Monday, April 24, 2017

Dahr Jamail: Great Barrier Reef Reaches "Terminal Stage" as CO2 Levels Rise at Record Rate

It is imperative that increasing numbers of us become utterly courageous and passionately dedicated to informing ourselves and standing up to this madness that is causing so much suffering, death, and destruction and that is increasingly putting all life on Earth at risk. - Molly


Species and ecosystems continue to suffer the consequences of climate disruption caused by humans. Many are paying with their very existence, including the the single largest coral ecosystem on the planet: the Great Barrier Reef.

 By Dahr Jamail, Truthout | Report

I've been writing these climate dispatches every month for over three years, and each successive dispatch becomes more difficult to write than the last, as the impacts of anthropogenic climate disruption (ACD) become increasingly severe.

Species, ecosystems, glaciers, sea ice and humans themselves continue to absorb and pay for this human experiment of industrialization gone horribly awry. Many are paying with their very existence.

Two months ago, I spent some time researching and writing in Australia. I visited the Great Barrier Reef (GBR), where I reveled in the majesty of intact towering coral structures flourishing with marine life. Yet I was also devastated during this visit -- again and again, I happened upon bleached out and silently dead areas of barren coral wasteland, which not long ago teemed with living beings. Roughly 20 percent of the coral on the outer reef were already bleached, and on their way towards death.


While snorkeling on the reef during the last afternoon I was there, the signal from the boat to return was given. It was late afternoon, and time to head back to land. I took several long deep breaths, supersaturated my lungs with sea air, and dove down 30 feet to the coral. I swam alongside mostly intact coral structures in all their brilliant colors, teeming with fish.
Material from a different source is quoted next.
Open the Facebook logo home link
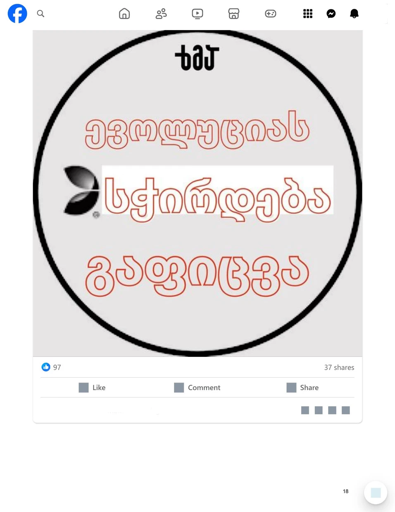Image resolution: width=395 pixels, height=512 pixels. point(17,14)
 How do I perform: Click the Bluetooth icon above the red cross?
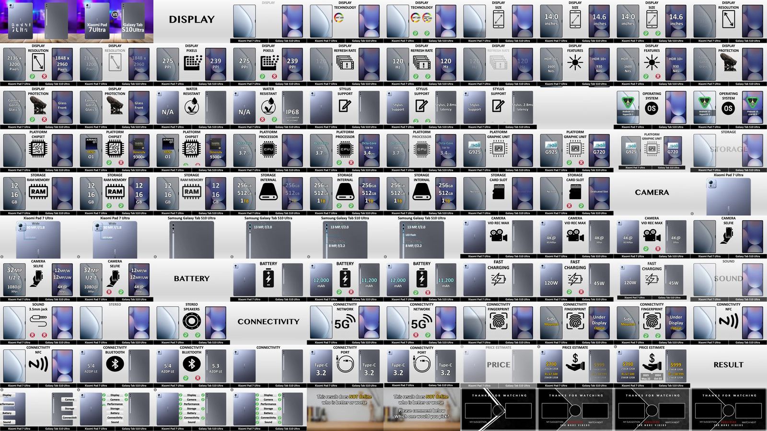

Having interviewed and snorkeled with GBR experts all day, I was preparing to break the story of this year's GBR bleaching event. I knew the reef was likely on its way out of existence, stunning as that may seem, given that the GBR is the single largest coral ecosystem on the planet, spanning 1,400 miles and easily visible from space. Coral reefs can rebuild from bleaching events, but typically need 10-15 years between events in order to recover. This was the second mass bleaching event in the last two years, and there was no sign of a let up.

I swam with the coral, taking the scene into my soul, staying down until my lungs burned for air. I swam longer, holding my hands out towards the coral, feeling it, knowing this was most likely to be my farewell to the brilliant corals of the dying Great Barrier Reef.

Swimming up to the surface a deep gasp refilled my lungs. I peeled off my mask and wiped my tears, then began my swim back to the boat.

Several weeks later Eyewitness News in Australia reported on scientists giving the GBR a "terminal prognosis" unless ACD is slowed dramatically. By April, scientists were in shock, realizing that two-thirds of the entire reef was now bleached out. Some of them declared the GBR had reached a "terminal stage," describing the situation as "unprecedented."

Thanks to ACD, Earth has lost approximately half of all its coral reefs in just the last three decades. A quarter of all marine species depend on reefs. Reefs provide the sole source of protein for more than one billion people, and they are now vanishing before our eyes.

Scientists are now speculating that an era of terminal global coral bleaching might have already arrived, decades earlier than previously expected. The recent bleaching events are so severe, there is no analog in the thousands of years of ancient coral cores scientists use to study past bleaching events.
"This isn't something that's going to happen 100 years from now. We're losing them right now," marine biologist Julia Baum of Canada's University of Victoria told the AP. "We're losing them really quickly, much more quickly than I think any of us ever could have imagined."

Meanwhile, the World Meteorological Organization released its annual State of Global Climate report, stating that record-breaking ACD impacts have pushed the planet into "uncharted territory."

"Earth is a planet in upheaval due to human-caused changes in the atmosphere," glaciologist Jeffrey Kargel told The Guardian of the report. "In general, drastically changing conditions do not help civilisation, which thrives on stability."